Thank you, Kellyanne Conway. On Thursday on Fox News, the President’s most polished defender told America the truth about why Donald Trump fired James Comey: Trump “expects people who are serving in his administration to be loyal to the country and to be loyal to the administration.” And he sees no distinction between the two.

He expected the FBI Director to be his personal cop, pursuing those “crimes” that he considered important, which is to say: “crimes” against him. When Comey instead used independent criteria to determine where the FBI should focus its resources, and what it should consider true, Trump was appalled. He figured Comey wasn’t doing his job.

This is the story that Maggie Haberman, Glenn Thrush, Michael S. Schmidt and Peter Baker tell in Thursday’s New York Times, and which Philip Rucker, Ashley Parker, Sari Horvitz and Robert Costa tell, equally well, in Thursday’s Washington Post. Trump grew enraged that Comey did not publicly support his false claim that President Obama had ordered his wiretapping. He grew enraged that Comey appeared more focused on investigation the Trump campaign’s ties to Russia than investigating government leaks. Never did Trump display any recognition that, as FBI Director, Comey has the right, indeed the duty, to make his own decisions about what is legally important and what is factually true. No one in the White House appears to have told Trump that.

The Post cites George Lombardi, a Trump friend, as saying that, “There had been a lot of arguments back and forth in the White House and during the campaign, a lot of talk about what side of the fence [Comey] was on.” Think about that. Trump and the people around him do not even seem to have considered the possibility that Comey was not on either party’s side; that he was trying to follow the law. So when Comey began doing things Trump didn’t like, Trump assumed it was because Comey was a Democratic partisan.

One potential explanation for this is ignorance. Trump knows very little about how the American government is supposed to work. He once spoke about judges like Samuel Alito “signing bills.” It’s possible he truly did not realize that the FBI Director is not the equivalent of the security chief at a large corporation. He’s supposed to use the law to protect the American people; not to protect his boss.

Another explanation is narcissism. Trump, the Times reports, “was particularly irked when Mr. Comey said he was ‘mildly nauseous’ to think that his handling of the email case had influenced the election, which Mr. Trump took to demean his own role in history.” Think about that for a second. Comey was upset that his investigation into Hillary Clinton’s emails may have swayed an election. He should be upset. The FBI is supposed to be apolitical. But all Trump could see was a man deprecating Trump’s victory. Comey was expressing a principle upon which American liberal democracy rests: law enforcement should be nonpartisan. All Trump heard was Comey dissing him.

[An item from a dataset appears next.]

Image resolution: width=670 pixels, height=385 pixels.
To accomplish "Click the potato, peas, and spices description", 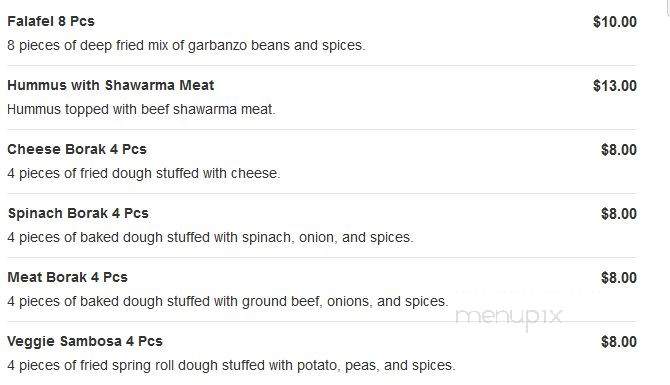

Trump has expressed this sort of epic narcissism before. In February, a Jewish reporter asked “how the government is planning to take care of” an “uptick in anti-Semitism.” Trump ignored the issue completely. Instead he interpreted the question as an attack on him. “I am the least anti- Semitic person that you’ve ever seen in your entire life,” he responded, even though the reporter hadn’t suggested that Trump was anti-Semitic. A day earlier, when an Israeli journalist asked “a sharp rise in anti-Semitic incidents,” Trump responded by talking about his “many [Jewish] friends, a [Jewish] daughter who happens to be here right now, a [Jewish] son-in-law, and three beautiful [Jewish] grandchildren.” He didn’t say anything about rising anti-Semitism at all.

It’s not just that Trump has never worked in government. He’s never worked in a job devoted to a cause larger than self-enrichment or self-aggrandizement. He’s spent virtually his entire professional life in a family business where he sets the rules and where people answer to him. Note how promiscuously Trump’s uses the first person possessive: “my generals,” “my African-American.” Last spring, when journalists asked him who his Israeli advisors were, he wheeled out his Jewish lawyers. He sends his children on diplomatic missions, where they also hawk his products. He doesn’t really distinguish between public and private interest, between obeying the law and obeying him.

It’s telling that one of the people Trump complained to about Comey was Keith Schiller, his director of security. And that he sent Schiller to tell Comey he was fired. The Times and Post both suggest that Trump thought Schiller and Comey were in the same line of work. They were his cops. And by that standard, Comey was doing a terrible job.

As Conway admitted, the United States is currently led by a man who equates allegiance to the country with allegiance to him. As Americans learned this week, this mentality is a grave threat to American law enforcement. It’s only a matter of time until it threatens the American military too.